### What this exercise asks
(1) Copy the passage of the post on lineage and parampara from "And yet those" to "about 'transmission then'?", putting "my teacher" in place of "Ramaswami".
(2) According to the post on lineage and parampara, how many years did Ramaswami spend with Krishnamacharya?

### Page text
<<<<
Not really one for ideas of lineage and parampara myself ( despite the fact my own teacher Ramaswami spent 33 years with Krishnamacharya. In my case, I only spent 5 weeks with Ramaswami, which puts it in perspective somewhat. However, I have spent the last couple of years in close study of Krishnamacharya's own texts, practicing what I find there each morning (continuing the close reading of his texts we had with Ramaswami on his TT at LMU).
Can you get parampara from a text, lineage?
And yet those five weeks with Ramaswami were so inspiring, so much was distilled...
I prefer teacher(s) to guru, I'm not sure I've come across Ramaswami using the term parampara once either in person or in his monthly newsletters and yet he writes a wonderful article here called My studies with Sri Krishnamacharya. Did BKS Iyengar employ the term parampara I wonder and what of lineage. Who is the lineage holder in the Iyengar tradition, the expression makes me cringe a little, more than a little.
How about 'transmission then'?
Nope, I prefer communication however many flowers you may hold up for me to smile enigmatically at.
Guru, Parampara, Lineage, perhaps it's all just part of the fun of our practice ( I do like the term practice and how we use it in Ashtanga as well as in Zen, Vipassana....) but how selective we are in the concepts we choose to employ and pass along, which of course is part of my point, see the update at the end of the post.
I did write this post on John Scott a while back called 'getting it'.
No, it's not that I'm not one for lineage and/or parampara but more that I struggle with the concepts, find them problematic or perhaps I'm just turned off by how they are so often employed to suggest authority, authenticity... I have authority issues clearly, class war and all that).
Note: certainly not suggesting this applies to Tim here, Tim Miller has always struck me as the most humble of teachers.
Update 2: Just come across this from Richard. Don't miss the last ten minutes or so where he talks about lin(e)age as showing up the line where different traditions meet
....but I love a good story me and do like the idea of how teaching spreads, (we posted on Iyengar recently talking about branches of a tree) an was it David Garrigues this week who mentioned that there were fifty or so 'senior' teachers who spent a significant period studying with Pattabhi Jois, I prefer dissemination to parampara, perhaps it amounts to the same thing.
>>>>
### Dataset extract
<<<<
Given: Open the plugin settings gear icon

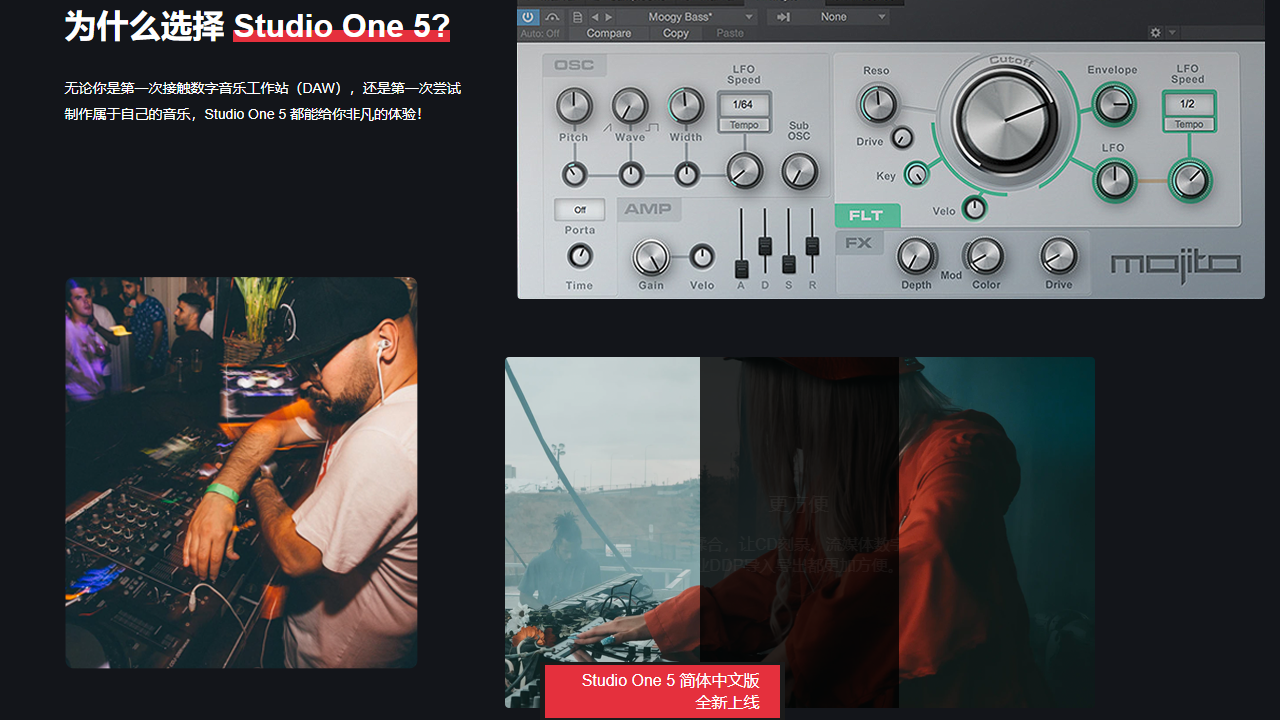Looking at the screenshot, I should [x=1156, y=32].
>>>>
### Answer list
(1)
And yet those five weeks with my teacher were so inspiring, so much was distilled...
I prefer teacher(s) to guru, I'm not sure I've come across my teacher using the term parampara once either in person or in his monthly newsletters and yet he writes a wonderful article here called My studies with Sri Krishnamacharya. Did BKS Iyengar employ the term parampara I wonder and what of lineage. Who is the lineage holder in the Iyengar tradition, the expression makes me cringe a little, more than a little.
How about 'transmission then'?

(2) 33 years.